**** DATASET RECORDS

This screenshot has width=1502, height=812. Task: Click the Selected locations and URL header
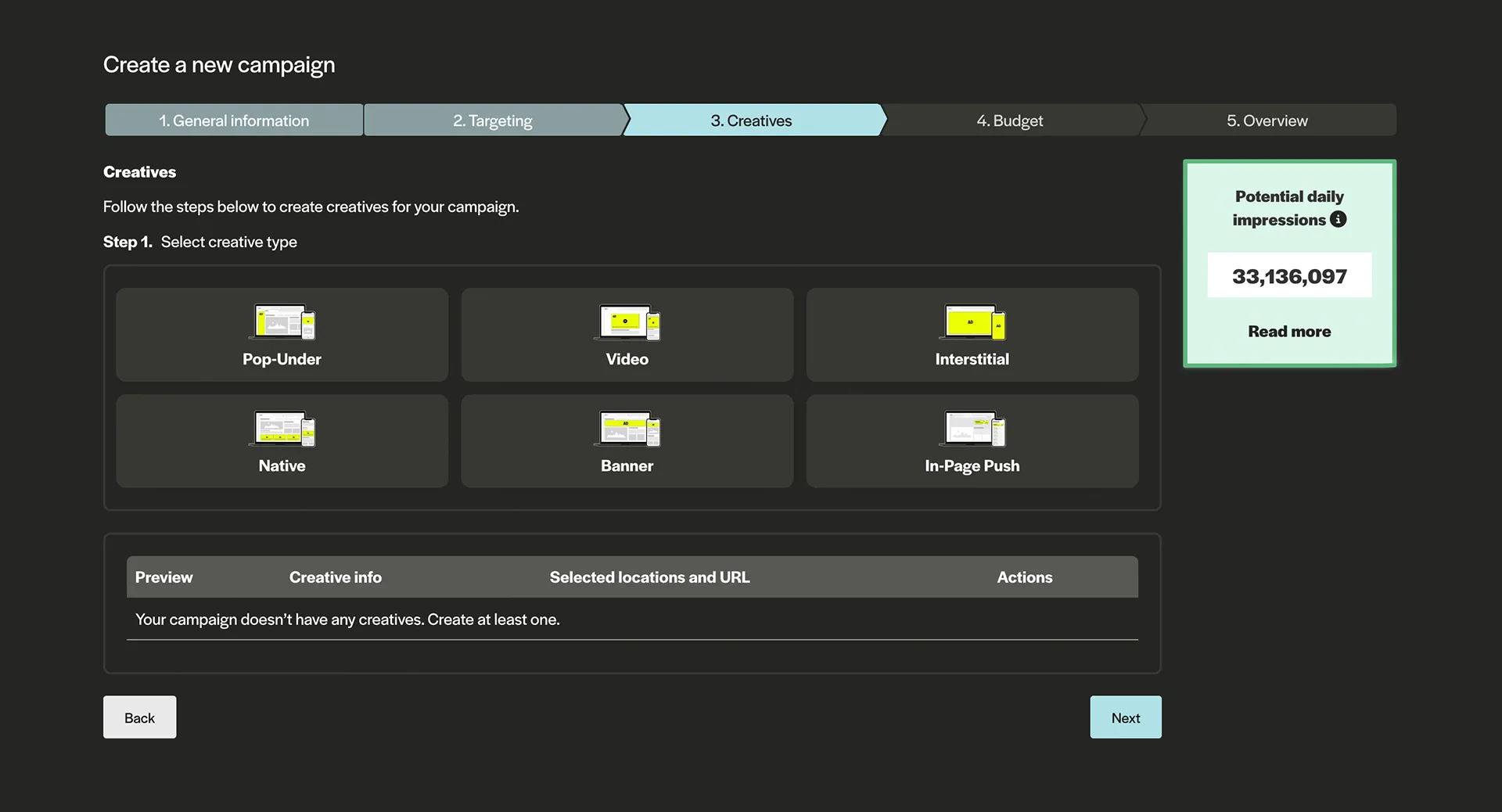coord(649,577)
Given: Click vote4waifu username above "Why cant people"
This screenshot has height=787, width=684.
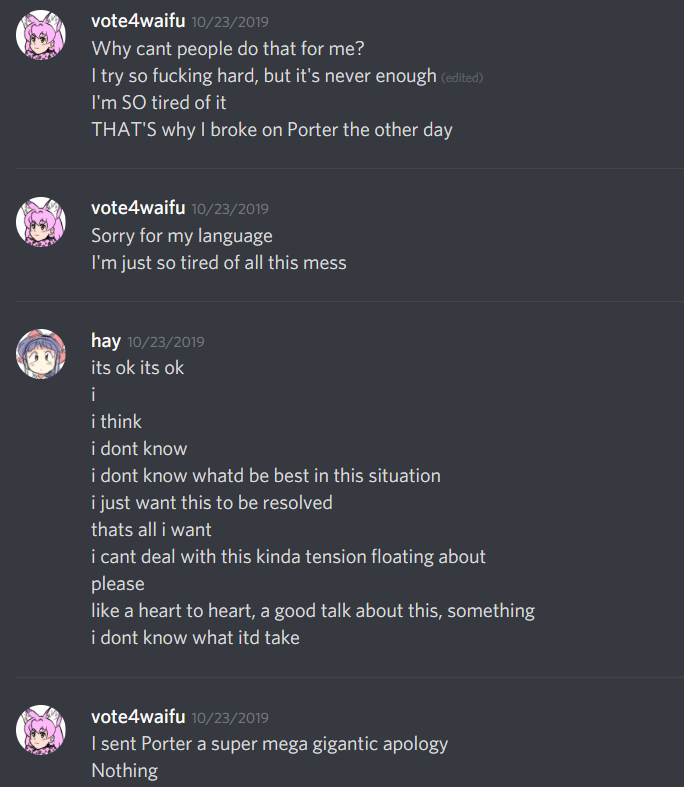Looking at the screenshot, I should (x=138, y=21).
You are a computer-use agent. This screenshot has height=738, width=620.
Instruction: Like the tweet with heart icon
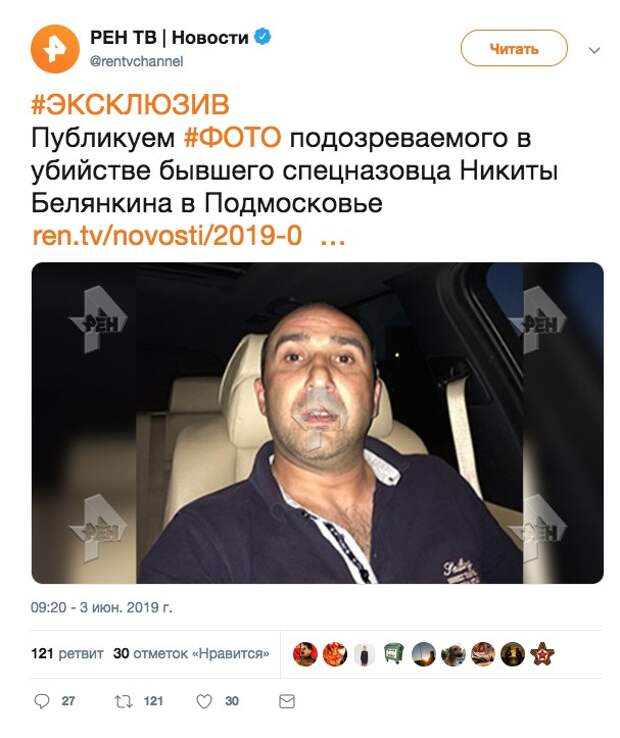click(204, 701)
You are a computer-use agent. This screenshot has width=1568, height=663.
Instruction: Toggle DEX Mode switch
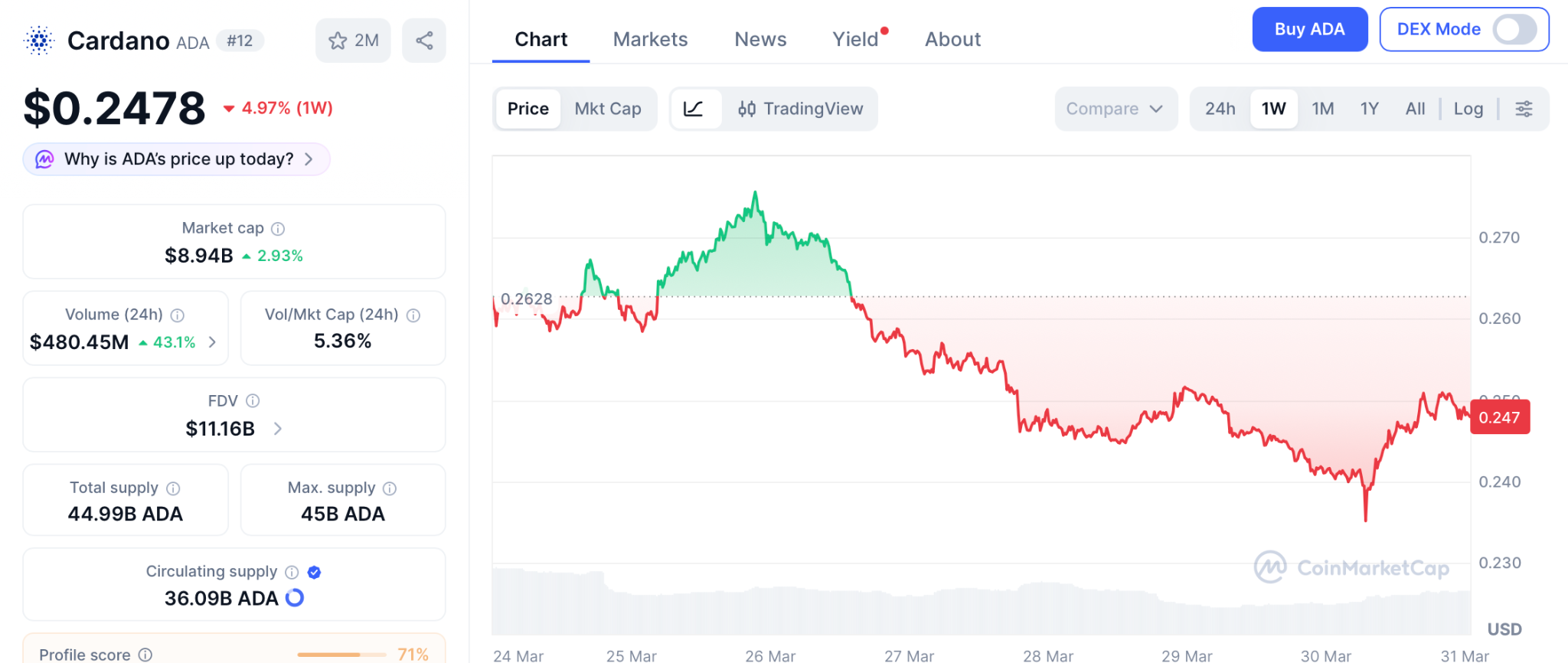tap(1514, 30)
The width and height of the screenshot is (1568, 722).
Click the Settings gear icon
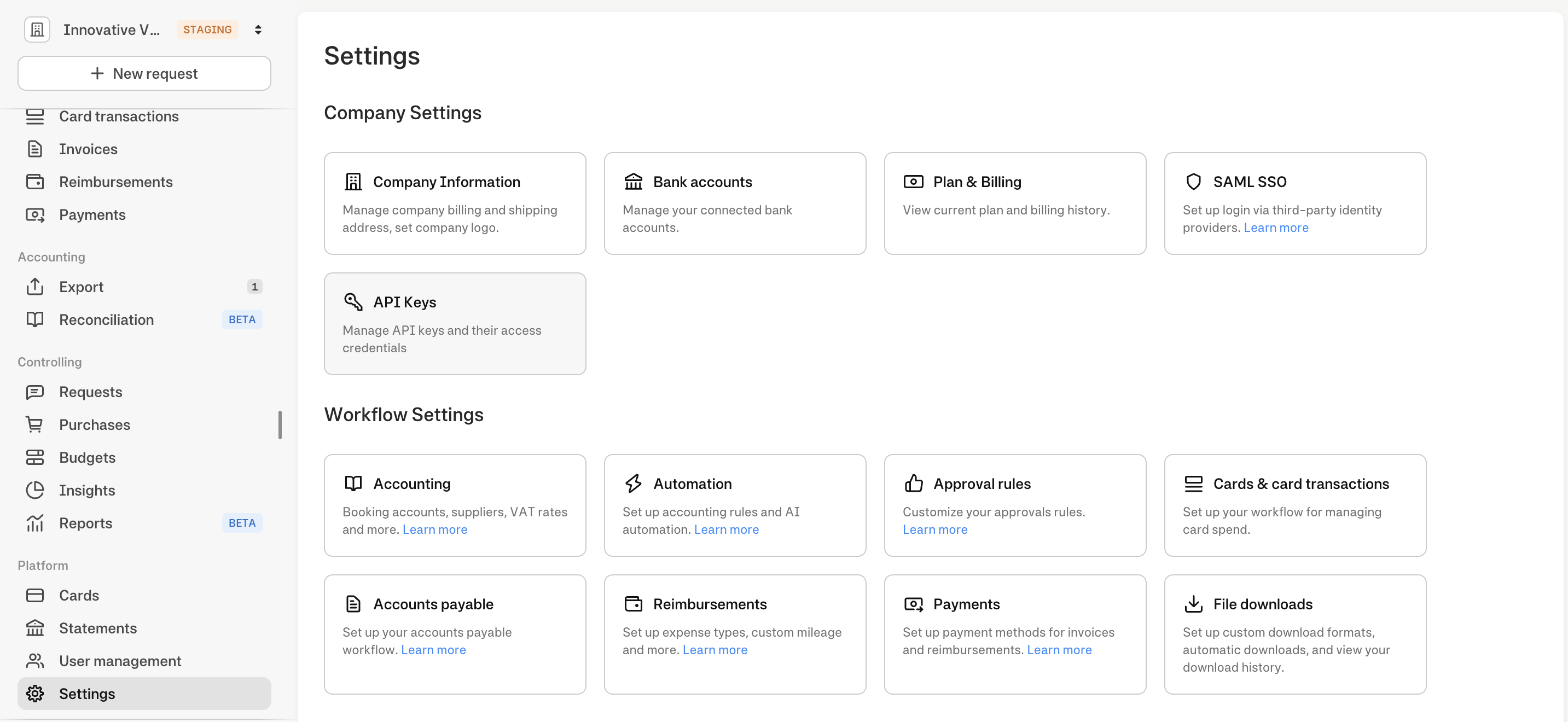(34, 694)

********

__WHAT TO DO__: Gather every line in the entries above that contains the word "height", and copy each one in full.

__EXERCISE RESPONSE__:
This screenshot has width=1502, height=812. Task: Click the Selected locations and URL header
This screenshot has height=787, width=684.
You are a computer-use agent. This screenshot has height=738, width=620.
You are a computer-use agent. This screenshot has width=1568, height=663.
The width and height of the screenshot is (1568, 722).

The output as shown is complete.